Lines and Colors art blog

Eye Candy for today: Ivan Shishkin graphite drawing

Trees by the Stream, Ivan Shishkin, pencil drawing

Trees by the Stream, Ivan Shishkin, pencil drawing

Trees by the Stream, Ivan Shishkin

Link is to the image page on The Athenaeum, direct link to the large image here. Original is in the Museum of the Russian Academy of Arts, St. Petersburg. The drawing is in graphite. I don’t have the dimensions.

Like many of the great landscape painters, 19th century Russian master Ivan Shishkin made lot of drawings of landscape subjects, some presumably just for study, and others in preparation for studio paintings.

I love how the main trees emerge from the background tone and the crisp delineation of the foreground rocks.


Comments

4 responses to “Eye Candy for today: Ivan Shishkin graphite drawing”

  1. It’s fascinating to see how Shishkin developed a form of nervous handwriting to simulate the rhythms of overlapping leaves and branches in a forest.
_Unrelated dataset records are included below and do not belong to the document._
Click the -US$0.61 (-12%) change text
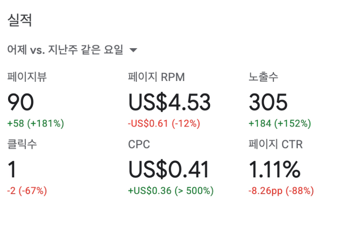The height and width of the screenshot is (226, 337). (164, 124)

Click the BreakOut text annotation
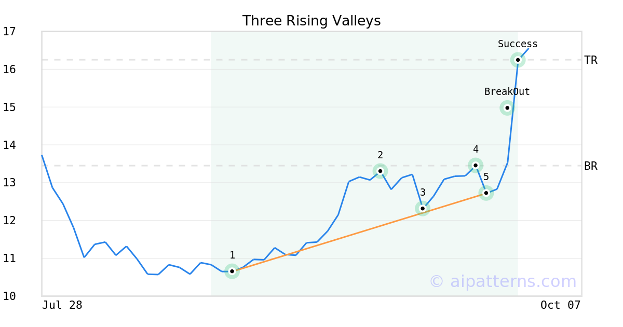[x=507, y=92]
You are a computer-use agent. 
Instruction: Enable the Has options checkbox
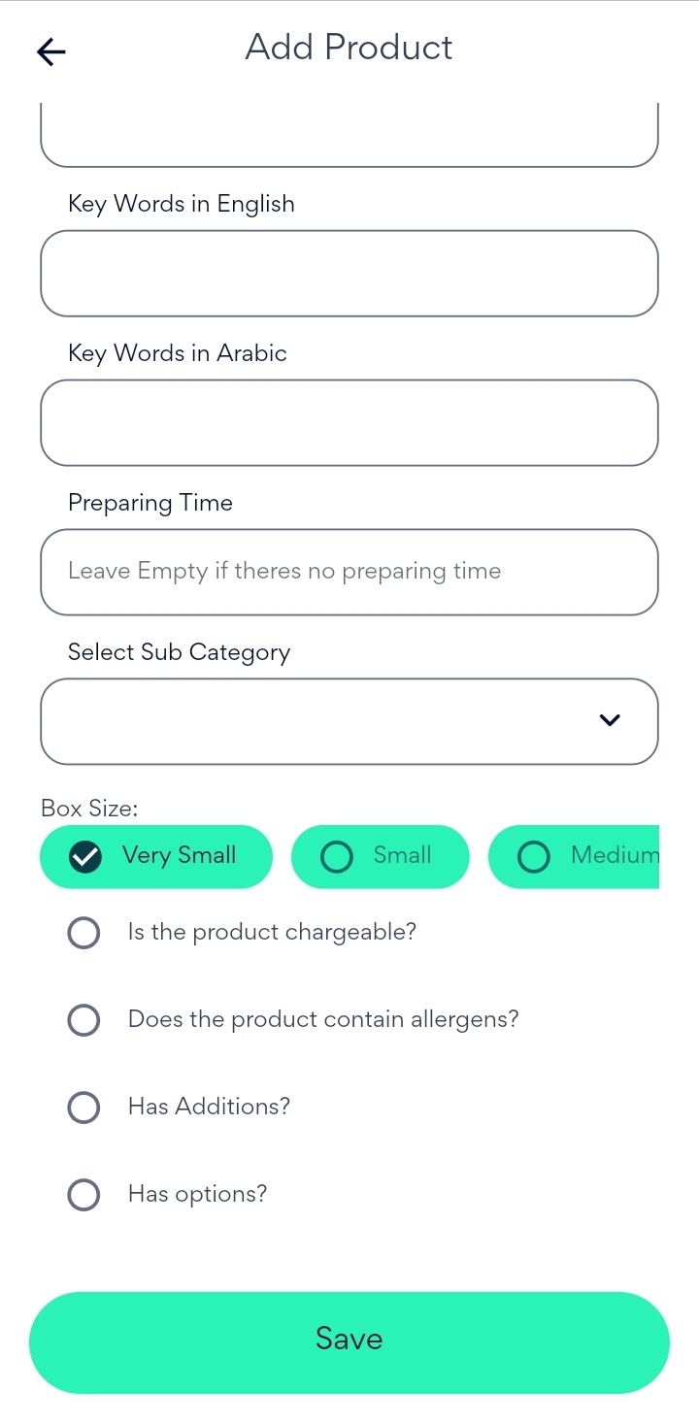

He suggests the emergent bundles of leaves catching the light, and the background textures between those bundles and branches. He draws the trunks and branches in interrupted segments as they pass behind clumps of leaves. It’s all subtractive, like a watercolor, with perhaps a few touches of erasures. But the marks never seem automatic or self-indulgent or detached from careful observation.

    1. Thanks, James, for insightful analysis. I’ve gone back into the drawing now (and some others) with a different appreciation.

      Your comment about “nervous handwriting” and the appearance of those marks reminded me of of the zig-zag notation for foliage in some of Fragonard’s drawings.

  2. In general I ‘expect’ his paintings to measure about 32.5 x 46.5 cm (12³/₄ x 18¹/₄ inches) in dimensions.
    Who’d know best?

  3. It was only in the first half of the 19th century that pencil drawing began to be regarded as equal to other art forms. In the romantic era, with its focus on people’s inner worlds and aspirations, and changes in their mood, pencil became an ideal means of communication.
    Black chalk, called in Russia “Italian pencil” because it was brought from Italy, replaced silver and lead pencils.

    Excerpt copied from an art magazine.

    Its10th year celebration in 2013 with a kind message from Irina Lebedeva.